Addressing the Safety-Helpfulness Trade-off
A team from Fudan University, led by Ming Wen and colleagues, tackled a particularly thorny problem: using distillation to instil safety behaviour in AI models. Their paper introduces Constitutional On-Policy Safe Distillation (COPSD), which addresses what the authors call 'geometric leakage under safety boundaries.'
The core issue, they found, is that when a teacher model is conditioned on safety guidelines — known as 'constitutions' — it tends to produce short, overly cautious responses. A mathematical technique called Reverse KL divergence then amplifies this conservatism, causing the student model to become less expressive overall. In other words, making a model safer was inadvertently making it less useful.
COPSD counters this through a two-stage process: first recalibrating the teacher model using a technique called Cross-SFT cold-start, then performing constitution-conditioned on-policy distillation. Tested across 12 benchmarks, COPSD reportedly outperforms baseline methods on both safety and general reasoning, while reducing what the team terms the 'safety tax' — the performance penalty typically incurred when safety constraints are added.
Improving Granularity in Training Signal Selection
A separate team, led by Yuying Li and colleagues, approached distillation from a different angle: the quality and weighting of training signals. Their method, FiRe-OPD (Filter, then Reweight), addresses the tendency of existing distillation methods to treat all training data equally.
FiRe-OPD works in two steps. First, it filters out low-quality sample trajectories — sequences of model outputs used during training — before they can introduce noise. Second, it applies a 'soft reweighting' mechanism to emphasise the most informative individual tokens within the retained data, rather than simply discarding tokens outright as some rival methods do.

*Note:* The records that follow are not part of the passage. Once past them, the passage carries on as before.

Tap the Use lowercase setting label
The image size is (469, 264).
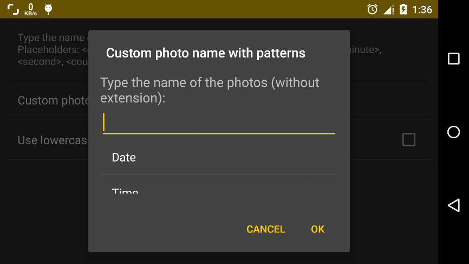53,140
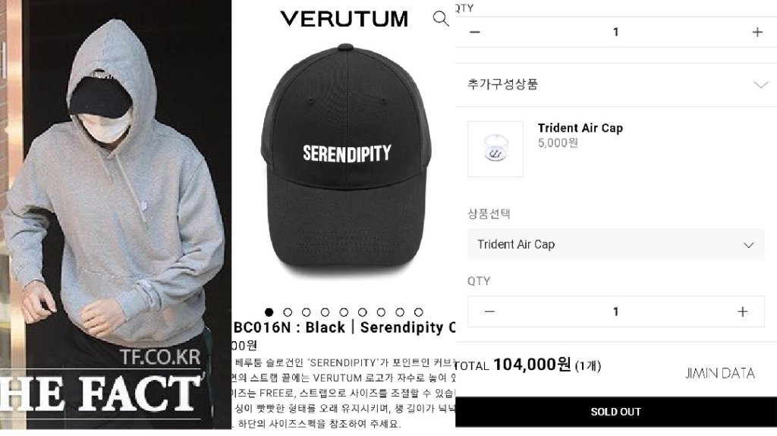Increase top quantity with plus icon

coord(757,32)
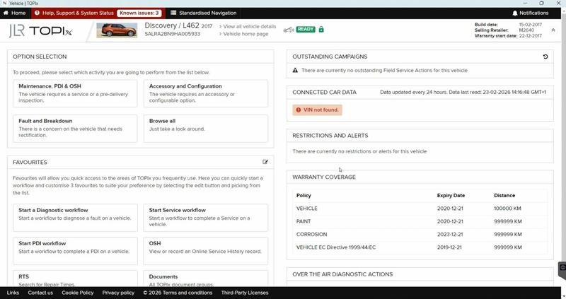This screenshot has height=299, width=566.
Task: Click the Discovery vehicle thumbnail image
Action: (x=117, y=30)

The researchers argue this finer-grained approach preserves more useful information while improving training stability. In benchmark testing, FiRe-OPD showed notable gains over competing token-level distillation methods, including a 6.25-point improvement on the AIME 2024 mathematics benchmark in strong-to-weak distillation settings, and an 18.81-point improvement on the Miner benchmark in multi-teacher settings. The code has been made publicly available on GitHub.
Complementary Directions
While the two papers address different aspects of on-policy distillation, they reflect a shared recognition that the field is moving beyond blunt, full-trace supervision toward more selective and targeted approaches. COPSD prioritises the integrity of safety behaviour during compression, while FiRe-OPD focuses on the mechanical quality of the training signal itself. Together, they suggest that future LLM training pipelines may need to address both concerns simultaneously to produce models that are efficient, capable, and reliably safe.